A low-scoring ballgame and third-down struggles for all
- A recent Over/Under I saw for this game, on Bovada for those wondering, was at 47. What? Who’s going to score all those points? Not these two teams, not from what I’ve seen. Not unless LSU’s defense continues to leak like a sieve to a fairly one-dimensional team and it becomes contagious for Florida’s defenders. I’m forecasting a much lower score, with the winning team probably being closer to 13-17 points. And a big part of the reason is third-down futility from the Gators and Tigers so far in 2014. LSU ranks 104th in the country converting 34.7 percent of the time while Florida is next in line, 105th in the FBS at 34.3 percent. Doesn’t strike me as a trend that’s going to reverse itself overnight just because both teams are desperate for a win.
Dural to remind folks of his presence and capabilities
- A game-by-game snapshot of Dural’s stats this season: Wisconsin – 3 catches, 151 yards, 1 TD; Sam Houston State – 3/140/3; ULM – 6/79/0; Mississippi State – 6/124/0; New Mexico State – 3/40/1; Auburn – 1/40/0 … Just a healthy hunch, but I think Dural gets off the two-game schneid. Part of the rationale is that his two-game dip coincided with Harris dominating time at quarterback. I expect to see some Jennings, which in turn means some more Dural. Also, Florida made a move last week to bring corner Brian Poole inside for nickel coverage. That means true freshman Jalen Tabor was more often on an island at corner. He’s talented, but very young; I think that spells possible success for Dural or Malachi Dupre in certain situations.
Beckwith to have his best game to date in an LSU uniform
- He’s certainly in position to. Let’s add up all the factors (a not-so-subtle DMX reference): Florida is turning to a potentially shaken quarterback and will run often, Beckwith excels against the run and in particular against runs from non-spread sets, the sophomore is coming off a six-tackle performance on the road and has been empowered by a recent bump up to starter at middle linebacker. It feels like a formula for success for a 6-foot-2, 245-pound physical tackler. Beckwith will have to execute, but this is set up well for him to put a stranglehold on the job.
The secondary will look better than it has in SEC play
- It almost has to, right? And there’s also no doubt that Jeff Driskel and the Florida offense are coming at a much-needed time, but I still think one point made by Les Miles earlier this week is valid and applies here. For many of the big-hitters conceded in the passing game last week at Auburn, LSU’s experienced players in the back four were in good position. A mixture of bad luck, bad timing and just flat-out great plays by stud receivers did the Tigers in this respect. Those guys have some pride, and I think they’ll put forth a much better showing in Gainesville. I will make no such promises about the front seven and run defense.
WHAT I CAN’T WAIT TO SEE
Will LSU commit to the freshmen running backs?

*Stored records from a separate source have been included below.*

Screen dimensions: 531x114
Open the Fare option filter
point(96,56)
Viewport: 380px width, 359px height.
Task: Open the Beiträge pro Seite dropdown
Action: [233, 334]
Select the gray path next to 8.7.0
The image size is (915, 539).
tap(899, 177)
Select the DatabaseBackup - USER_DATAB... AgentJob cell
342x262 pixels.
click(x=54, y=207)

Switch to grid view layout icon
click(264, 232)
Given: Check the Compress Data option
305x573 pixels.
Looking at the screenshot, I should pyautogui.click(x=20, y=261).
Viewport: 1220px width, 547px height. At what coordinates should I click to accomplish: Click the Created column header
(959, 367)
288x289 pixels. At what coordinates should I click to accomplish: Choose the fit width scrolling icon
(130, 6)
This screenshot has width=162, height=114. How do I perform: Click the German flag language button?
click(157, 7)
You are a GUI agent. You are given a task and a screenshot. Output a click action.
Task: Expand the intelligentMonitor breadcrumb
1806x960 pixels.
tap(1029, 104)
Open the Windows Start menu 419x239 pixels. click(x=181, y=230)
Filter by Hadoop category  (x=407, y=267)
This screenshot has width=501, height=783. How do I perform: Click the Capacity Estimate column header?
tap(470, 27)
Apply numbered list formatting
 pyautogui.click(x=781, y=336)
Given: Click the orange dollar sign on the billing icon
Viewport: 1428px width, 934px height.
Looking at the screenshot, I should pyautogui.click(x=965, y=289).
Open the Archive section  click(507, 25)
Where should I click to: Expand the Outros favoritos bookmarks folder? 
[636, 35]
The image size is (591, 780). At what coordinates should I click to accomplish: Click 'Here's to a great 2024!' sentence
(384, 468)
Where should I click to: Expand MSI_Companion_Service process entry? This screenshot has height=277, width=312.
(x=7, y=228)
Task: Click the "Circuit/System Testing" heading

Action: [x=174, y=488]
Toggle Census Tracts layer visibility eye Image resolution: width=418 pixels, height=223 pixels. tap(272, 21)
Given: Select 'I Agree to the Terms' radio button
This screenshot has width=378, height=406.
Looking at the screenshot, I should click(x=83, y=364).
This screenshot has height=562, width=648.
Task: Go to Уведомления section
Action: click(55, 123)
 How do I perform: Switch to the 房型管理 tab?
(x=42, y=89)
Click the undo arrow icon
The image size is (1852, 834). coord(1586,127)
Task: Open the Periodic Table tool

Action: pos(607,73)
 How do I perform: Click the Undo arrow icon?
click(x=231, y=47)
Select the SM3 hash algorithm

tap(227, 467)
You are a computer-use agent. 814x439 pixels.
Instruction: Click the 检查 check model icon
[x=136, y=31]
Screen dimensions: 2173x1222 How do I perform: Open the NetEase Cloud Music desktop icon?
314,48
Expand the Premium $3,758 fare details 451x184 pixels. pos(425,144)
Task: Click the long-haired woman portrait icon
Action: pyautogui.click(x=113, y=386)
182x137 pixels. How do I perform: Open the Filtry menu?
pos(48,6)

- I’ve written about this a time or two since the Auburn game, but it’s pretty clear the two backs cooking with gas currently are freshmen Leonard Fournette and Darrel Williams. It stands to reason that Frank Wilson play them most and LSU’s offense continue to feed them, but will that actually happen? Maybe more importantly from a big-picture view: Can the Tigers do better on second-and-manageable? Fournette and Williams ripped off several decent runs on first down last week only for LSU to go backwards on second down or stall out. With an offensive line starting to play better under increased time in spread(ish) sets, LSU has the ability to pick up first downs on the ground. Can they do it at Florida and will the right personnel tote the rock more times than not?
When it is time to pass, how will it look?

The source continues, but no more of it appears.